* _BRIEF_
Swap every instance of "Feira Hippie" for "Feira de Arte" throughout the records below, leaving all other text unchanged. Omit the pictures from the output.

* _RECORDS PROVIDED_
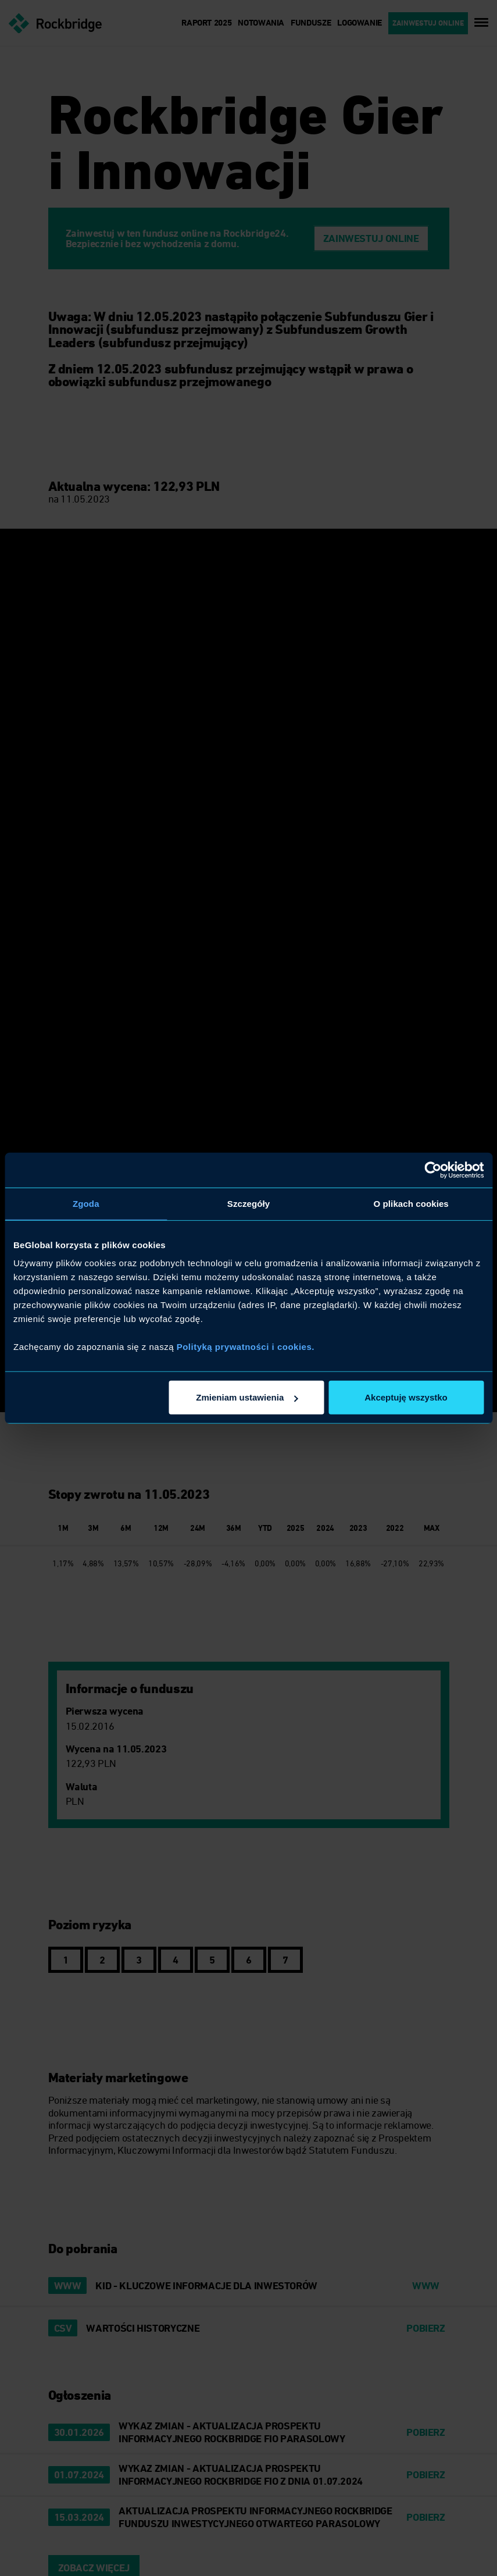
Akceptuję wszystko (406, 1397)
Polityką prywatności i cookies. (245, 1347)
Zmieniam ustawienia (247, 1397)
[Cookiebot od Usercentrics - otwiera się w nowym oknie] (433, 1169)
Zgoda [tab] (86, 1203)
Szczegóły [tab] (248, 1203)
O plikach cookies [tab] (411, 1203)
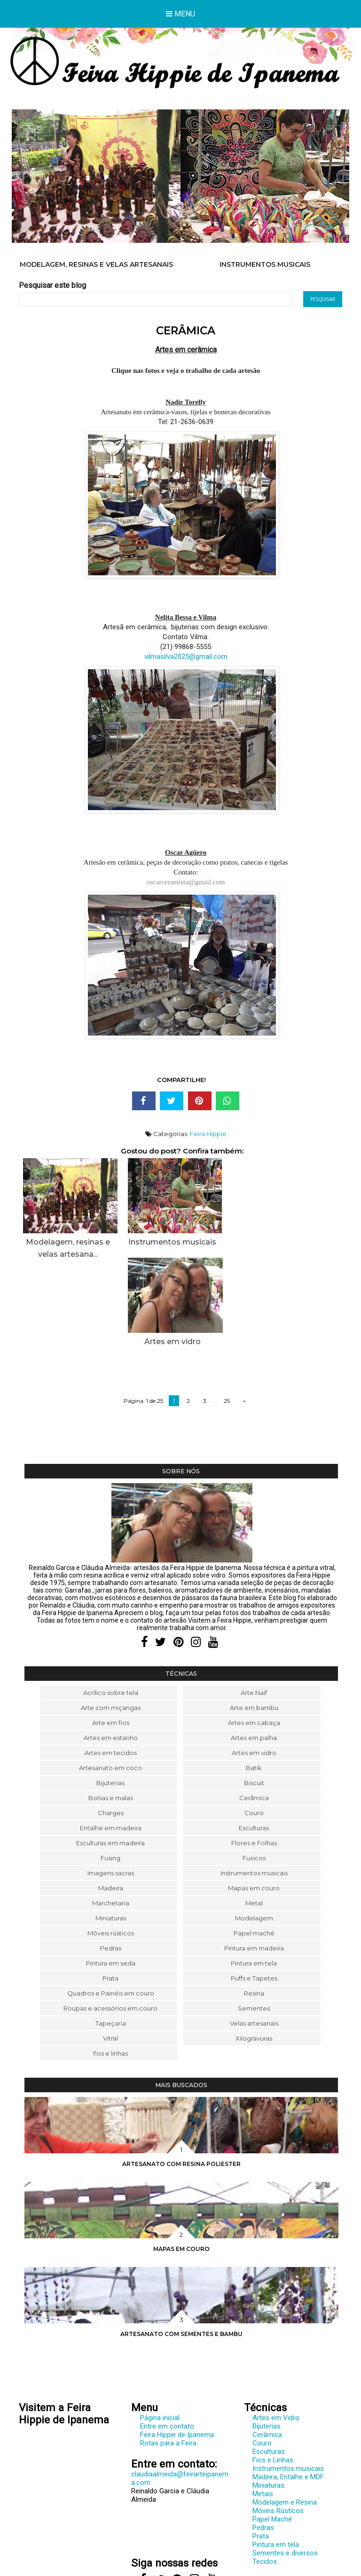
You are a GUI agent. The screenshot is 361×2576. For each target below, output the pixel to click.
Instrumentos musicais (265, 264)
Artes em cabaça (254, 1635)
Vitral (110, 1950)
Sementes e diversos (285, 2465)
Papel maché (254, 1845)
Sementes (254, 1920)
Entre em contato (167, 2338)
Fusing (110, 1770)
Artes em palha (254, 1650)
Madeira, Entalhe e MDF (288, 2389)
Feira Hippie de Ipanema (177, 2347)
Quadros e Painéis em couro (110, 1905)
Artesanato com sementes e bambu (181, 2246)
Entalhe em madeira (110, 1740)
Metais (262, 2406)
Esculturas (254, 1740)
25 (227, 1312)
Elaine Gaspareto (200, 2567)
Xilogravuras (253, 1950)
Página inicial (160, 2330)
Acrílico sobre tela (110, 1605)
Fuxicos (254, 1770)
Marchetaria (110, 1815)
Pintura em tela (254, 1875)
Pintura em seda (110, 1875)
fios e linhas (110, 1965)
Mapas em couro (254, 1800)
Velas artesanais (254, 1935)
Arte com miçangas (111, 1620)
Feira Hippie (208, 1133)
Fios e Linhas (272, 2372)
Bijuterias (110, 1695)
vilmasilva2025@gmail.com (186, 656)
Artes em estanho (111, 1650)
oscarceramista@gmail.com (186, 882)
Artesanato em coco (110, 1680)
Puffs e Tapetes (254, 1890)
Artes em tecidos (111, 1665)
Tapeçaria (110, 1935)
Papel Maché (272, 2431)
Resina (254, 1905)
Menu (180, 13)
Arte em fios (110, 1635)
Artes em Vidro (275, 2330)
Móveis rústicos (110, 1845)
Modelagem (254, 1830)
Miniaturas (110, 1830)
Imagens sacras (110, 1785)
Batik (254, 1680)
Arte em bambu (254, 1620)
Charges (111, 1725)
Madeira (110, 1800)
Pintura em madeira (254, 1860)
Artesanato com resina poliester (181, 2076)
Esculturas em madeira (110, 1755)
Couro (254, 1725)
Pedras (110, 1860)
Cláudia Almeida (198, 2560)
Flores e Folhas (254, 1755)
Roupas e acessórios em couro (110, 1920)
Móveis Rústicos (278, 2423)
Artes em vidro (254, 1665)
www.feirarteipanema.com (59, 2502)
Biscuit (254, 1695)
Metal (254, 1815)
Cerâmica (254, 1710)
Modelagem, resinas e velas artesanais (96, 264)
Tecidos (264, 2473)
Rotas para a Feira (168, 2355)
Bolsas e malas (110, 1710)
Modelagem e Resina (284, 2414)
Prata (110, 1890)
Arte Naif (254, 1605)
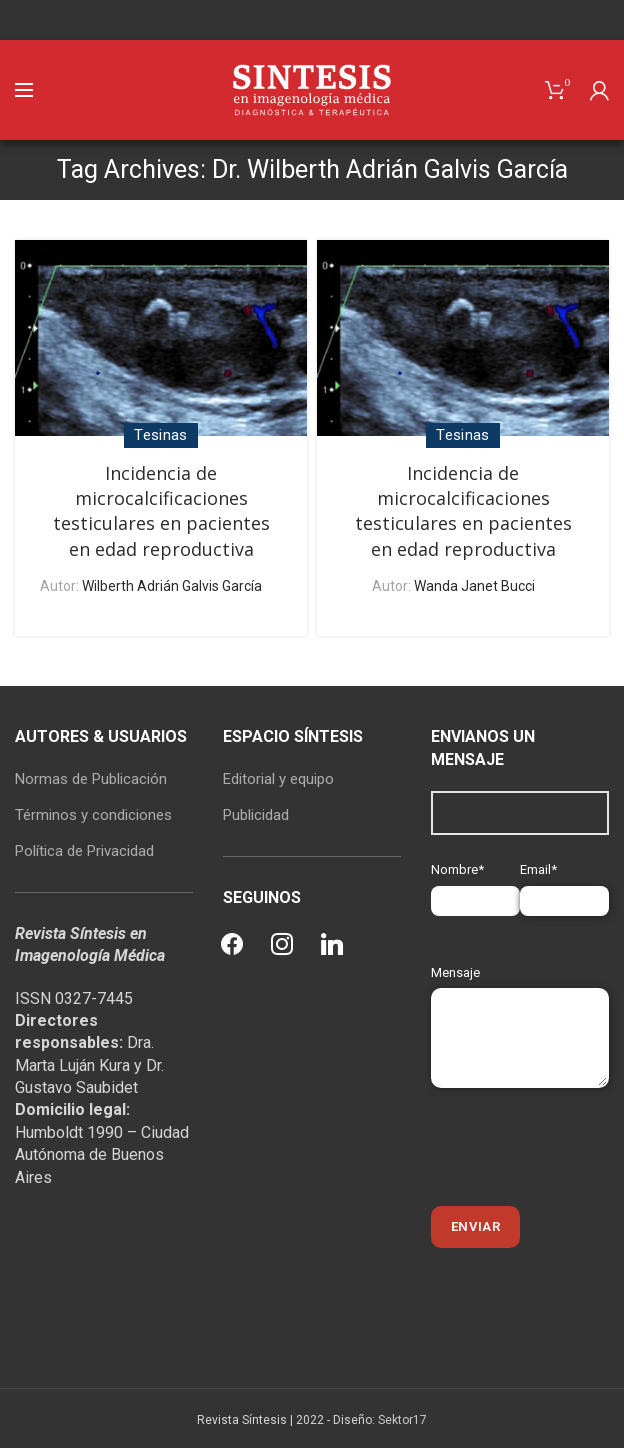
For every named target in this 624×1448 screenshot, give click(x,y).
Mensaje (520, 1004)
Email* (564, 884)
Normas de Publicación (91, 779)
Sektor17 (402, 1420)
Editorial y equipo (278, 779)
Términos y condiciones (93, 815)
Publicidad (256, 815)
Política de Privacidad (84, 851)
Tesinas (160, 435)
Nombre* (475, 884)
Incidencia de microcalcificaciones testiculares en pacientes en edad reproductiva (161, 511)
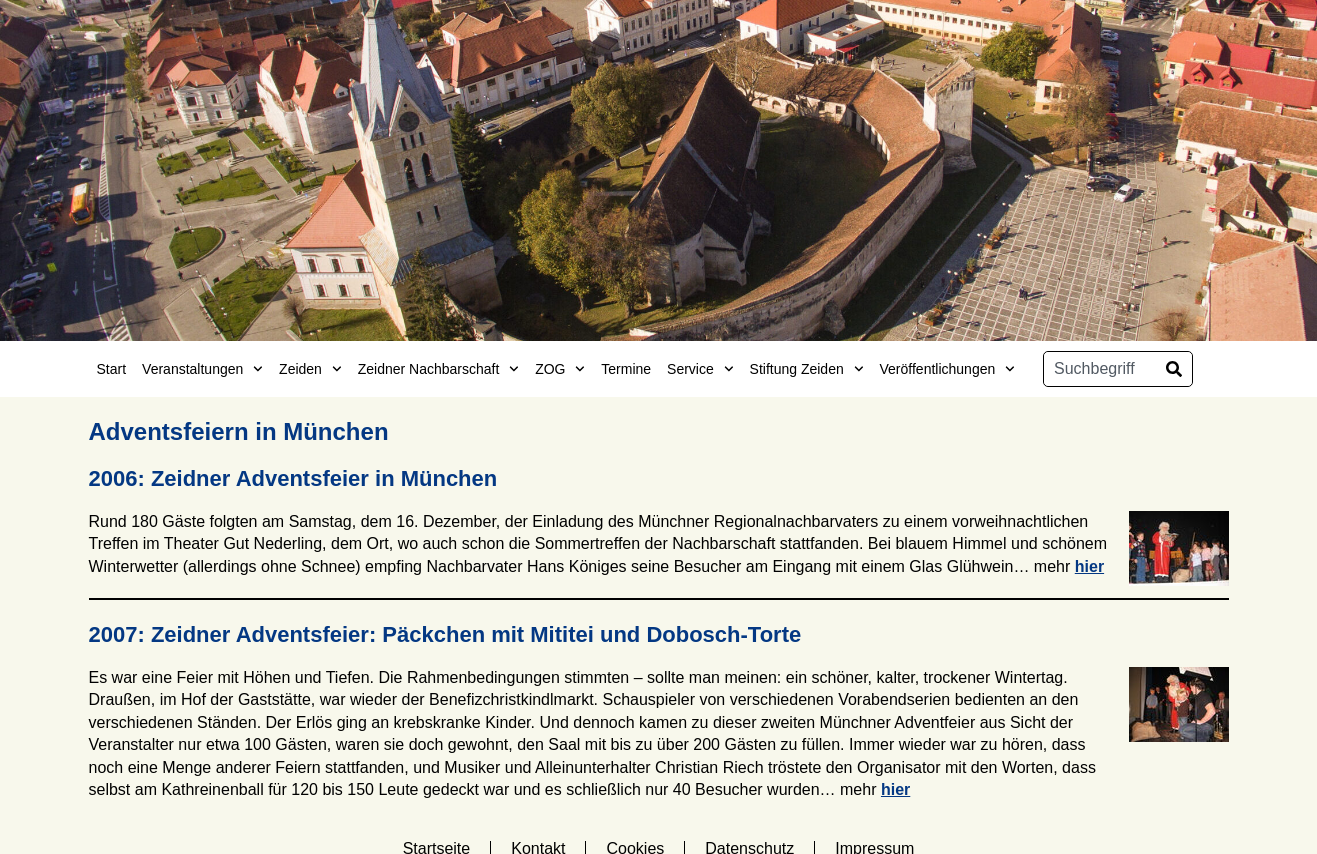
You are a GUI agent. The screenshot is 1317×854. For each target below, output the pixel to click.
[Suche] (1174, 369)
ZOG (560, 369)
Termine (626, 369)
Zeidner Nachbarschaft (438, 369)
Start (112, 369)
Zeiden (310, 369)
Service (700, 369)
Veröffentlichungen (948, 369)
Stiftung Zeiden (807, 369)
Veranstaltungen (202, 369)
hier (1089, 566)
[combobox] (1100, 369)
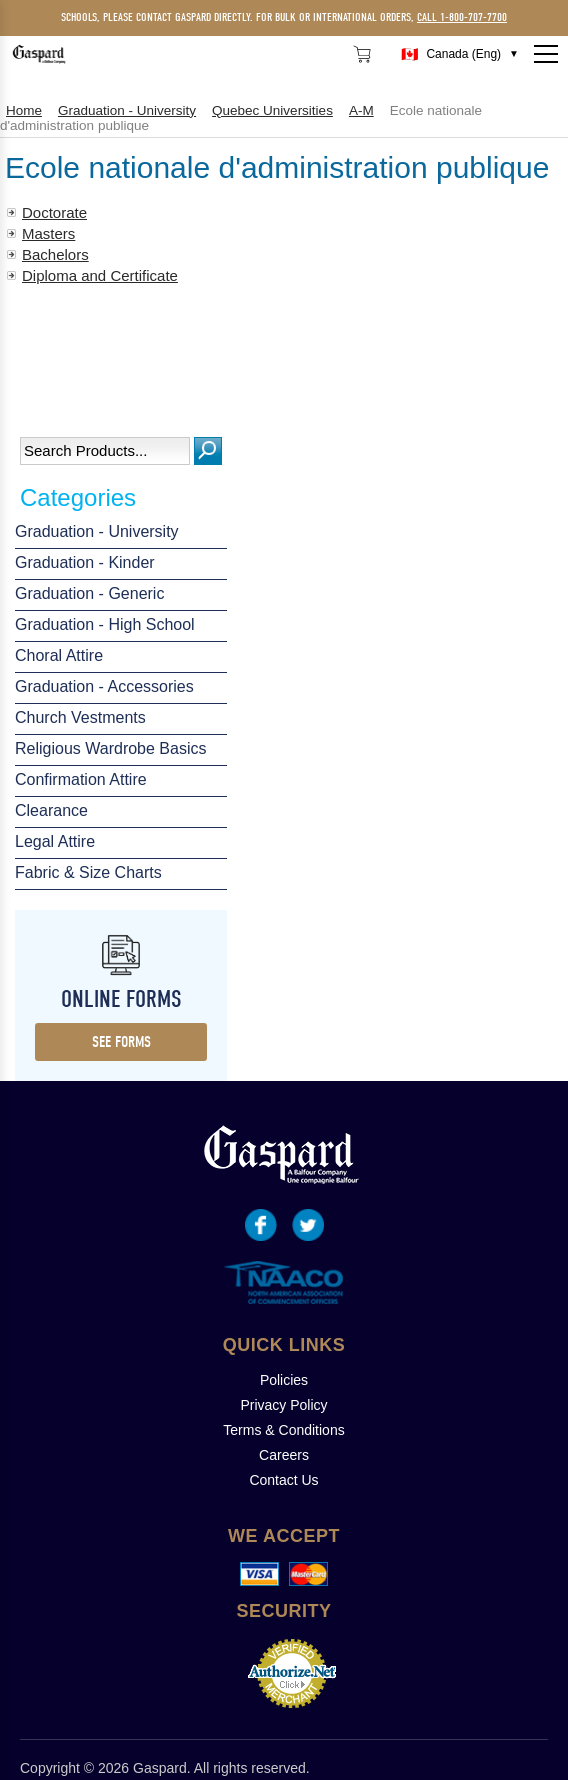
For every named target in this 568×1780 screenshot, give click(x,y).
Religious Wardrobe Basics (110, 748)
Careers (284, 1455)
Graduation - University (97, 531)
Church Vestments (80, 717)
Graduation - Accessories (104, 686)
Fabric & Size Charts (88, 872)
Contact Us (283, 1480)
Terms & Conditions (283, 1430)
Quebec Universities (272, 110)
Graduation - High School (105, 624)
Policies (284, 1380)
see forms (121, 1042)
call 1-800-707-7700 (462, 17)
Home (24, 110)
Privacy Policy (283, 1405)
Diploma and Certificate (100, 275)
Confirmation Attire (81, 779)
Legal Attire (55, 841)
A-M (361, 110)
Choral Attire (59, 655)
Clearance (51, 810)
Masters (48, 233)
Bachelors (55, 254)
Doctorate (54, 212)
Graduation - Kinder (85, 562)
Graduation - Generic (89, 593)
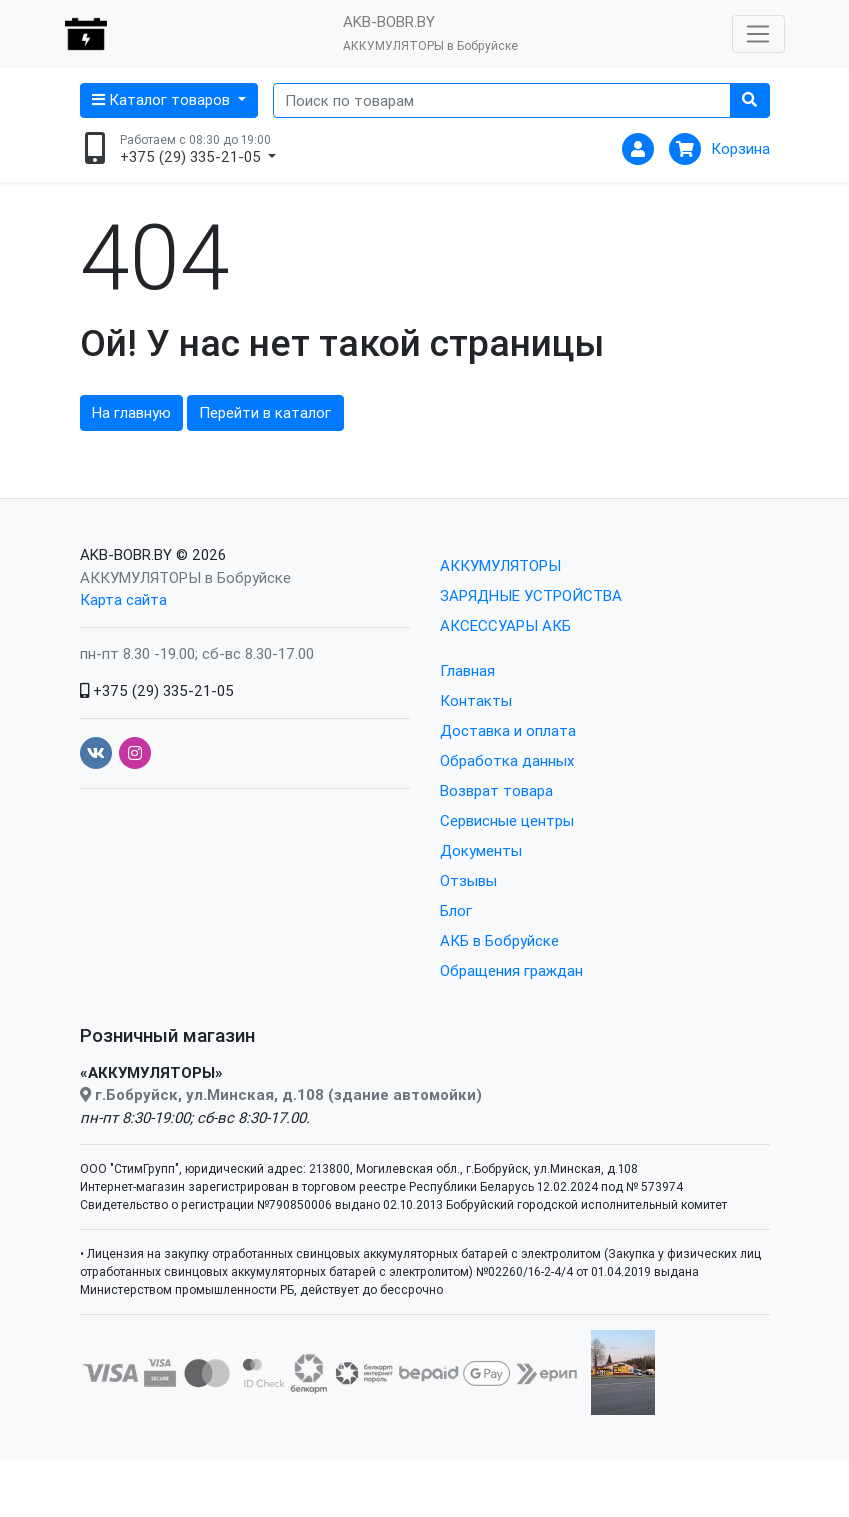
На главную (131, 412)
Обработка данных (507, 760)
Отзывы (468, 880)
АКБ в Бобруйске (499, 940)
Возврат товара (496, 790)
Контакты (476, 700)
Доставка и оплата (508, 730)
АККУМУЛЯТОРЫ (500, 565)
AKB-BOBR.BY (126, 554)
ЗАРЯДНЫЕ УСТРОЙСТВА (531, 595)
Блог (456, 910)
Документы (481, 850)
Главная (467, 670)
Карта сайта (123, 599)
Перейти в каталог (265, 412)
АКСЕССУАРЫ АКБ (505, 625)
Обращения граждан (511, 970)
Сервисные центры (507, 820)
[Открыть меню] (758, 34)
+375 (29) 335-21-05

* _FULL ANSWER_
Akceptuję wszystko (406, 1397)
Polityką prywatności i cookies. (245, 1347)
Zmieniam ustawienia (247, 1397)
[Cookiebot od Usercentrics - otwiera się w nowym oknie] (433, 1169)
Zgoda [tab] (86, 1203)
Szczegóły [tab] (248, 1203)
O plikach cookies [tab] (411, 1203)
You are a GUI agent. The screenshot is 361×2576. For each target below, output the pixel to click.
Instrumentos musicais (265, 264)
Artes em cabaça (254, 1635)
Vitral (110, 1950)
Sementes e diversos (285, 2465)
Papel maché (254, 1845)
Sementes (254, 1920)
Entre em contato (167, 2338)
Fusing (110, 1770)
Artes em palha (254, 1650)
Madeira, Entalhe e MDF (288, 2389)
Feira de Arte de Ipanema (177, 2347)
Quadros e Painéis em couro (110, 1905)
Artesanato com sementes e bambu (181, 2246)
Entalhe em madeira (110, 1740)
Metais (262, 2406)
Esculturas (254, 1740)
25 (227, 1312)
Elaine Gaspareto (200, 2567)
Xilogravuras (253, 1950)
Página inicial (160, 2330)
Acrílico sobre tela (110, 1605)
Fuxicos (254, 1770)
Marchetaria (110, 1815)
Pintura em tela (254, 1875)
Pintura em seda (110, 1875)
fios e linhas (110, 1965)
Mapas em couro (254, 1800)
Velas artesanais (254, 1935)
Arte com miçangas (111, 1620)
Feira de Arte (208, 1133)
Fios e Linhas (272, 2372)
Bijuterias (110, 1695)
vilmasilva2025@gmail.com (186, 656)
Artes em estanho (111, 1650)
oscarceramista@gmail.com (186, 882)
Artesanato em coco (110, 1680)
Puffs e Tapetes (254, 1890)
Artes em tecidos (111, 1665)
Tapeçaria (110, 1935)
Papel Maché (272, 2431)
Resina (254, 1905)
Menu (180, 13)
Arte em fios (110, 1635)
Artes em Vidro (275, 2330)
Móveis rústicos (110, 1845)
Modelagem (254, 1830)
Miniaturas (110, 1830)
Imagens sacras (110, 1785)
Batik (254, 1680)
Arte em bambu (254, 1620)
Charges (111, 1725)
Madeira (110, 1800)
Pintura em madeira (254, 1860)
Artesanato com resina poliester (181, 2076)
Esculturas em madeira (110, 1755)
Couro (254, 1725)
Pedras (110, 1860)
Cláudia Almeida (198, 2560)
Flores e Folhas (254, 1755)
Roupas e acessórios em couro (110, 1920)
Móveis Rústicos (278, 2423)
Artes em vidro (254, 1665)
www.feirarteipanema.com (59, 2502)
Biscuit (254, 1695)
Metal (254, 1815)
Cerâmica (254, 1710)
Modelagem, resinas e velas artesanais (96, 264)
Tecidos (264, 2473)
Rotas para a Feira (168, 2355)
Bolsas e malas (110, 1710)
Modelagem e Resina (284, 2414)
Prata (110, 1890)
Arte Naif (254, 1605)
For every named target in this 624×1448 screenshot, give click(x,y).
Mensaje (520, 1004)
Email* (564, 884)
Normas de Publicación (91, 779)
Sektor17 (402, 1420)
Editorial y equipo (278, 779)
Términos y condiciones (93, 815)
Publicidad (256, 815)
Política de Privacidad (84, 851)
Tesinas (160, 435)
Nombre* (475, 884)
Incidencia de microcalcificaciones testiculares en pacientes en edad reproductiva (161, 511)
You are a GUI agent. The screenshot is 1317×854. For each target below, output the pixel to click.
[Suche] (1174, 369)
ZOG (560, 369)
Termine (626, 369)
Zeidner Nachbarschaft (438, 369)
Start (112, 369)
Zeiden (310, 369)
Service (700, 369)
Veröffentlichungen (948, 369)
Stiftung Zeiden (807, 369)
Veranstaltungen (202, 369)
hier (1089, 566)
[combobox] (1100, 369)
For every named target in this 568×1780 screenshot, give click(x,y).
Religious Wardrobe Basics (110, 748)
Careers (284, 1455)
Graduation - University (97, 531)
Church Vestments (80, 717)
Graduation - Accessories (104, 686)
Fabric & Size Charts (88, 872)
Contact Us (283, 1480)
Terms & Conditions (283, 1430)
Quebec Universities (272, 110)
Graduation - High School (105, 624)
Policies (284, 1380)
see forms (121, 1042)
call 1-800-707-7700 (462, 17)
Home (24, 110)
Privacy Policy (283, 1405)
Diploma and Certificate (100, 275)
Confirmation Attire (81, 779)
Legal Attire (55, 841)
A-M (361, 110)
Choral Attire (59, 655)
Clearance (51, 810)
Masters (48, 233)
Bachelors (55, 254)
Doctorate (54, 212)
Graduation - Kinder (85, 562)
Graduation - Generic (89, 593)
На главную (131, 412)
Обработка данных (507, 760)
Отзывы (468, 880)
АКБ в Бобруйске (499, 940)
Возврат товара (496, 790)
Контакты (476, 700)
Доставка и оплата (508, 730)
АККУМУЛЯТОРЫ (500, 565)
AKB-BOBR.BY (126, 554)
ЗАРЯДНЫЕ УСТРОЙСТВА (531, 595)
Блог (456, 910)
Документы (481, 850)
Главная (467, 670)
Карта сайта (123, 599)
Перейти в каталог (265, 412)
АКСЕССУАРЫ АКБ (505, 625)
Обращения граждан (511, 970)
Сервисные центры (507, 820)
[Открыть меню] (758, 34)
+375 (29) 335-21-05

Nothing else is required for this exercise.